Whether looking at acquisitions or divestitures, understanding the factors that drive the valuation of a company is a crucial first step in the process, but one that parties often fail to invest sufficient resources into. So, in general terms, what dictates the multiplier attributed to the valuation of a company, and ultimately as business owner, what is the answer to your question — “How much is my company worth?”
1. Supply & Demand
Companies in attractive, high-demand industries will command a higher multiplier than those in more basic or out-of-favor sectors. Today, education, technology and business support & service businesses are examples of high demand industries which are generating very attractive multipliers, while oil & gas and construction are those currently at the lower end of the scale. The supply aspect is also critical. If there are plenty of attractive, profitable and well-managed operations on the market for disposal (i.e. oversupply), prices will generally be lower as it will be a buyer's market. On the other side, if there is a high demand but a low number of quality companies available for acquisition, this will force buyers to pay a premium.
As a vendor, therefore,timing the sale of your company to coincide with demand in your market being at its highest will help you achieve the highest value. Many vendors I speak to think (wrongly) that increasing profitability is the only thing that they need to focus on, when in fact their company could be worth more with lower profits if they time the sale right. Potentially this can allow knowledgeable vendors to exit earlier than they first perceived.
Despite every buyer focusing on historic financial performance, typically ranging from the last 12 months to three years of earnings, the reality is that a purchaser is buying the future. What ultimately matters to a buyer is not what the company earned last year, it’s what the company could earn in the future under their ownership. Therefore, businesses with high potential growth rates will sell for higher multiples than their slow growth counterparts. In order to fully assess the growth potential of your business, you need to analyze it as an investor, not a seller, and spend the time compiling a detailed business plan that outlines exactly how the areas of growth can be crystallized, including specific details such as the necessary levels of CAPEX or investment, responsibility apportionment and timing. If detailed and credible, then this should enhance the perception of growth potential, and can be tweaked for each prospective buyer to show synergies and diversification.
Risk plays a role in every business decision. It is common knowledge that safer assets have lower rates of return than high risk investments. The more risk a buyer is willing to take, the higher return they will demand. Therefore a buyer will offer less for a company that they perceive carries a lot of risk, whether that be from a high concentration of revenue to clients, reliance on one or two key members of staff or financial sustainability. As a seller there are ways to mitigate the majority of risks a buyer will identify, albeit these risk mitigation strategies take time to instigate and mature. Therefore planning an exit years before implementation is critical to allow sufficient time for change, working in conjunction with an external expert to assess and mitigate the perceived risks that a buyer may identify.

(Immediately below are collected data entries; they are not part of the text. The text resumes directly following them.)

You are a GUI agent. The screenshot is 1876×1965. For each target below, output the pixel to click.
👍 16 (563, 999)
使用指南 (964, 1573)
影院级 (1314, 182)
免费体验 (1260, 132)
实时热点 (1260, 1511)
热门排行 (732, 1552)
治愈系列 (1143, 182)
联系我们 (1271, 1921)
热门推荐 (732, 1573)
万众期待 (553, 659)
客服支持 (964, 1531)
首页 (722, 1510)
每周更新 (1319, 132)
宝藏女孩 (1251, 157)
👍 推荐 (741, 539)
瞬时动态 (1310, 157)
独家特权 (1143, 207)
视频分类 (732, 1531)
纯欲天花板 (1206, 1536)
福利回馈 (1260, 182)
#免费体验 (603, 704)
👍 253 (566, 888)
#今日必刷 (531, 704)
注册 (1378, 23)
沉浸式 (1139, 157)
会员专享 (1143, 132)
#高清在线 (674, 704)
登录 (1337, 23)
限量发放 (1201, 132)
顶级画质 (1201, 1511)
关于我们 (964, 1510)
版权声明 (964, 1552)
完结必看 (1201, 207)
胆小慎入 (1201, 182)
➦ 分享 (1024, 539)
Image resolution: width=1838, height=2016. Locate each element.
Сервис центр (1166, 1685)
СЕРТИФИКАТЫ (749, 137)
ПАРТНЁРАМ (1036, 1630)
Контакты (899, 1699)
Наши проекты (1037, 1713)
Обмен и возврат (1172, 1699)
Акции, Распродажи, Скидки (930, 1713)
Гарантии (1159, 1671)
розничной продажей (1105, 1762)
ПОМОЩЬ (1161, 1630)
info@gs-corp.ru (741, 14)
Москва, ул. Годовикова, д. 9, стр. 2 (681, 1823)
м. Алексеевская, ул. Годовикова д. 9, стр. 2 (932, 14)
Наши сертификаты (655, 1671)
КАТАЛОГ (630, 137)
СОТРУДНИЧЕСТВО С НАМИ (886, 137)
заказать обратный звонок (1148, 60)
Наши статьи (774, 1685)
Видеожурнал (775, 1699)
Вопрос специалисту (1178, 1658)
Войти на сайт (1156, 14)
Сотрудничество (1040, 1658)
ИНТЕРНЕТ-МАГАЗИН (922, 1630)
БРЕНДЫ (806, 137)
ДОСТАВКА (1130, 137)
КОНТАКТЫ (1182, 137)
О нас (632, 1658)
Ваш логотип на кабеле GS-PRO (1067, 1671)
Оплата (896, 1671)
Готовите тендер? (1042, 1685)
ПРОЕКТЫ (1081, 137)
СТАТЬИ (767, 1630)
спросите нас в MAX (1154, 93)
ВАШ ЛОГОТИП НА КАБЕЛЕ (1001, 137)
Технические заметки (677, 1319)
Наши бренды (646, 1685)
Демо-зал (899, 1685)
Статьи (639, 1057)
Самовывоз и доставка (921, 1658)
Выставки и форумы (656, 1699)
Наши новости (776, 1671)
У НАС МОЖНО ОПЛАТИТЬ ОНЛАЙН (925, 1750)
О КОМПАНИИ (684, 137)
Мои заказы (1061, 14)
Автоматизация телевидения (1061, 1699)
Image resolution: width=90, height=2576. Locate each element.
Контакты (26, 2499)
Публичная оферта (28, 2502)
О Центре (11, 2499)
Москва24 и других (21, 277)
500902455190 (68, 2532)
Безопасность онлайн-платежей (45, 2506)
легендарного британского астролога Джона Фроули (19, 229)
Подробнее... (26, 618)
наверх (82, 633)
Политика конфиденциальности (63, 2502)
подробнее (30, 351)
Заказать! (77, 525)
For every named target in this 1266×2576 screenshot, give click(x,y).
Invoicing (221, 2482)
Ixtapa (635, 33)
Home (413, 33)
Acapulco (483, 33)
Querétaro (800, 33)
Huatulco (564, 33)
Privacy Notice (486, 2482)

This is closely related to risk, although often linked with external factors rather than competition for or dependency on clients. If the industry that a company operates within is heavily influenced by external factors, then the future earnings of the company are less secure, and therefore a buyer will look to protect their investment accordingly. For example, those companies operating within the public sector are subject to cuts in spending or budget changes which often occur when new governments are elected. Therefore if the sale is closely timed to a general election, a buyer may well take this into account when making an offer.
Likewise, those companies operating in the property sector or those linked within the wider construction industries, can be significantly affected by changes in the property market and the economic climate, both at home and abroad. As seen in the late 2000s, if the housing market crashes due to issues in the financial world, then the revenues generated by these companies are highly likely to be affected.
Another final example is recruitment agencies or training operators, whose revenue streams are heavily influenced by employment levels within the private sector. Again revenues in these industries will experience peaks and troughs linked to growth curves and recessions accordingly, and this external volatility of the industry will be factored into a buyer’s valuation.
5. Synergistic Values & Savings
A strategic buyer will often pay more for a business if they believe the combination of the two companies presents synergies for further sales, along with the opportunity for cost reductions. This might be a company that operates within your industry, but with a different revenue stream; a trade buyer that operates within different geographical regions; or a company in a different sector providing different products or services to your client base. These buyers can also pay a premium to secure a deal if they view it as a defensive move, making sure they are the successful bidder rather than risk the target company being acquired by a competitor or new entrant to the market, who could potentially threaten the growth of their existing company going forward.
As the old adage states, "a business is only worth what someone is willing to pay for it". However the process of maximizing the value of a company for the shareholders on exit has numerous factors which can be controlled, and timing an exit is above all the skill that is most crucial to master.